**Task input**
• • • • •

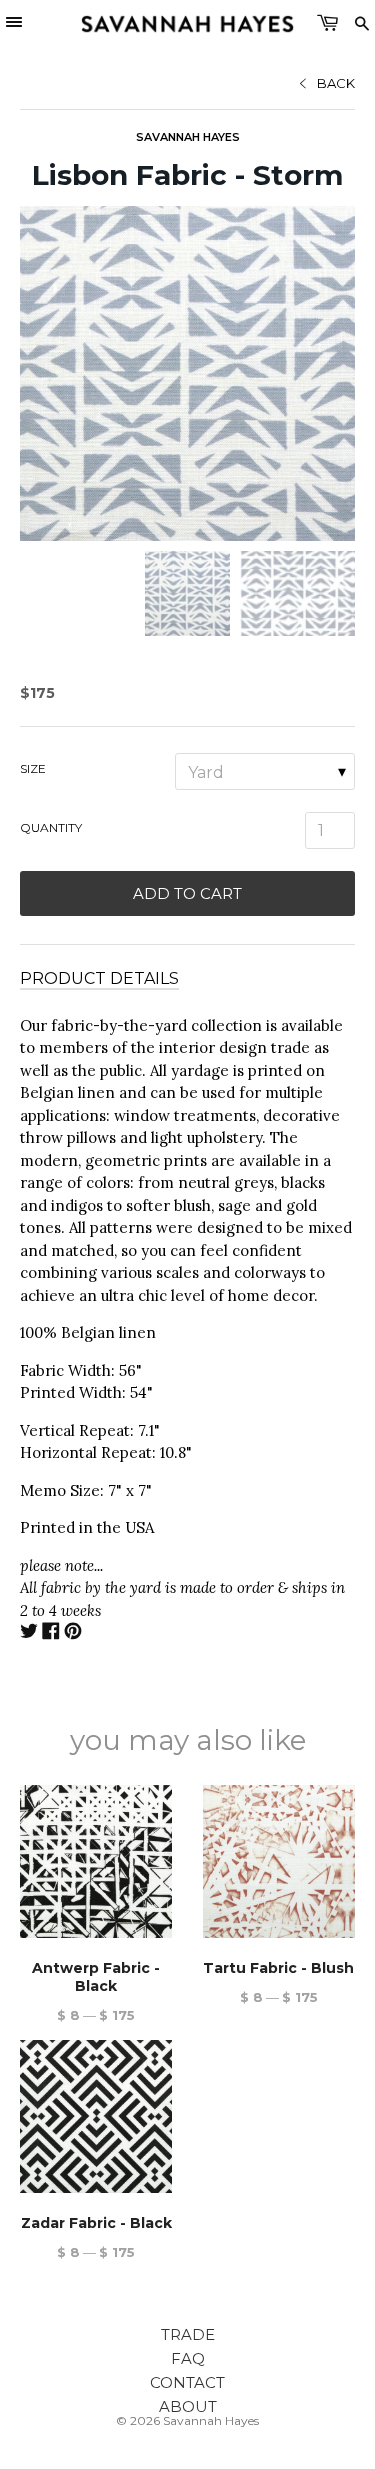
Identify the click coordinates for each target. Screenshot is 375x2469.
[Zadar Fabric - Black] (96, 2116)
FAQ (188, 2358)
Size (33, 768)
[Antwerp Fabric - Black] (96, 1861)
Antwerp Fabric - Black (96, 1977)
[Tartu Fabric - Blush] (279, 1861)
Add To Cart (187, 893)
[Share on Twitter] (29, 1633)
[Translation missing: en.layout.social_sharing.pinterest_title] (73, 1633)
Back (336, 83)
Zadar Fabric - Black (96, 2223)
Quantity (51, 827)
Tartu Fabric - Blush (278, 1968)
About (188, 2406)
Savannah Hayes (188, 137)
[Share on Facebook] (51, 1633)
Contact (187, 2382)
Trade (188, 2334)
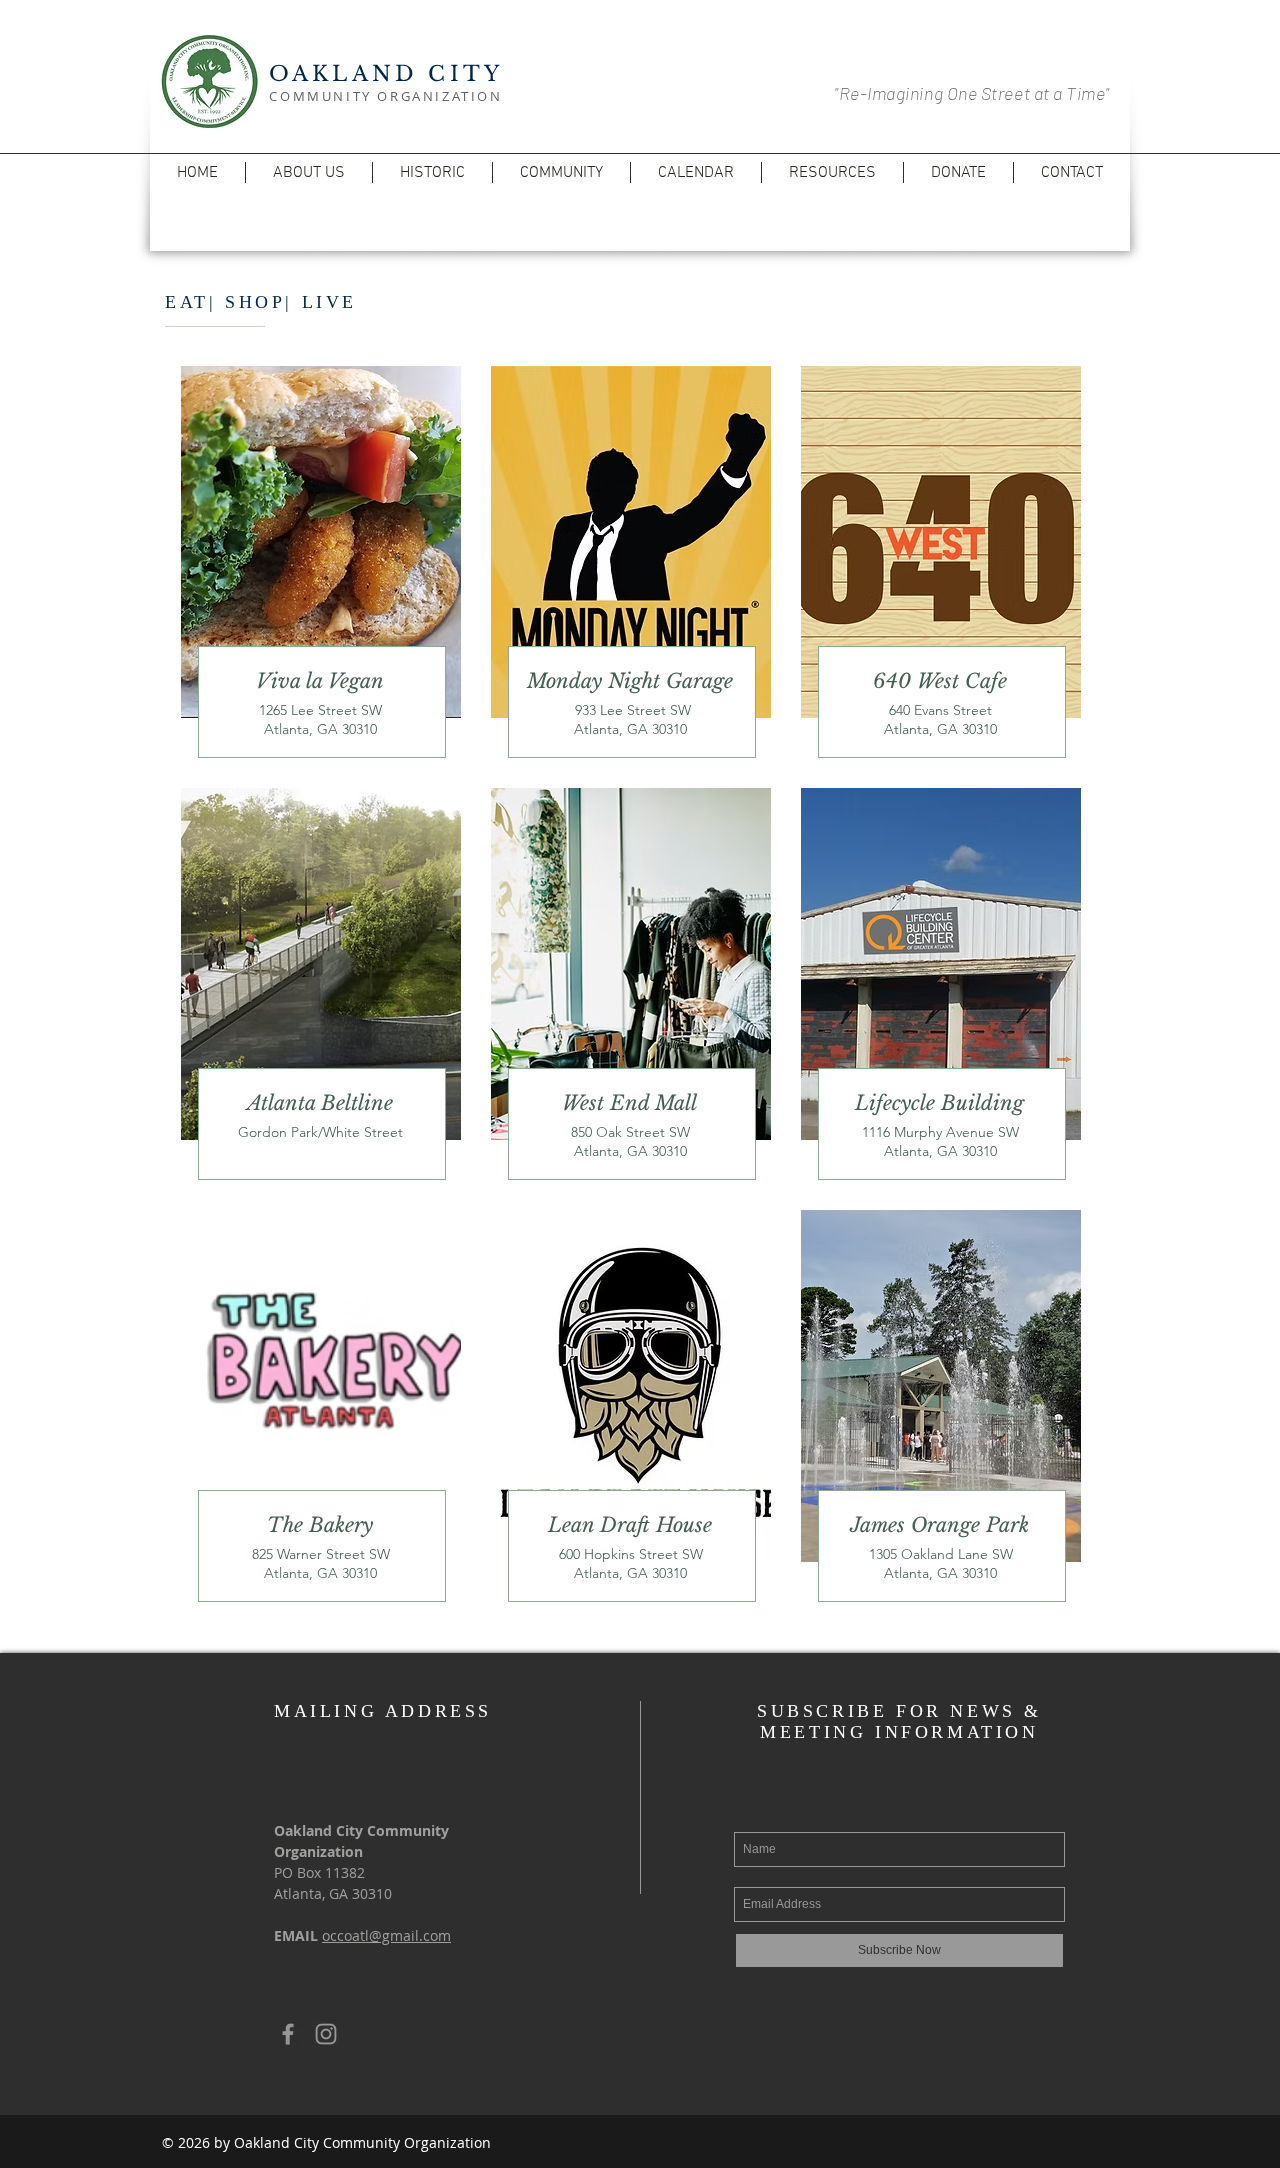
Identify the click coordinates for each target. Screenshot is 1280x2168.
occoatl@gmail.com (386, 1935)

• • • • •

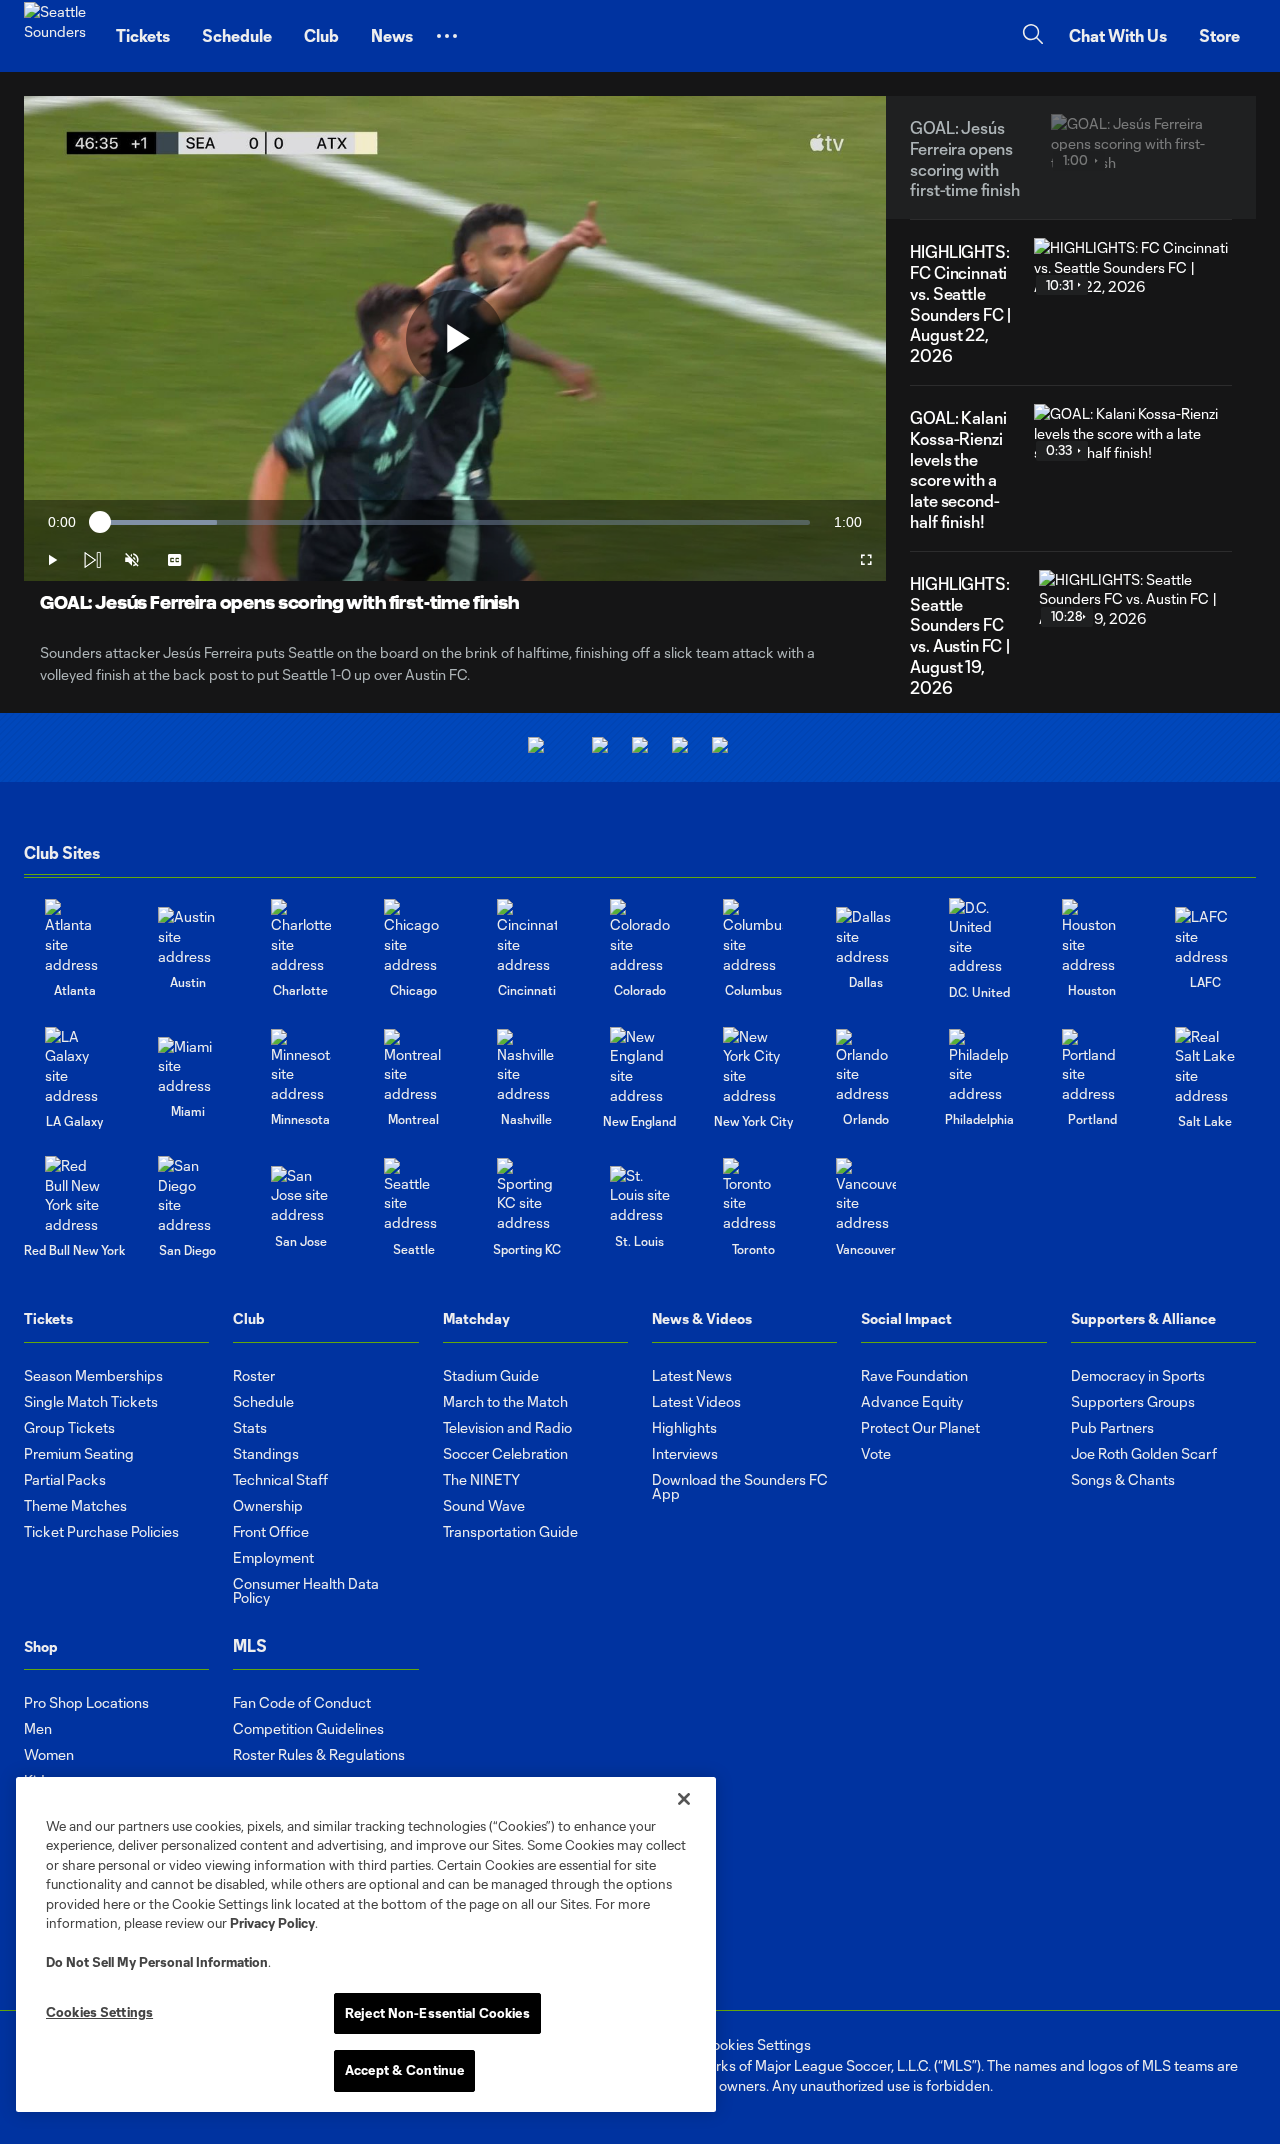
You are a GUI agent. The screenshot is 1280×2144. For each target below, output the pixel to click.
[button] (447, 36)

• • • • •

**Aim of the exercise**
Which lines in the material above include the string "Antwerp"? Pull them out.

**Answer for this exercise**
[Antwerp Fabric - Black] (96, 1861)
Antwerp Fabric - Black (96, 1977)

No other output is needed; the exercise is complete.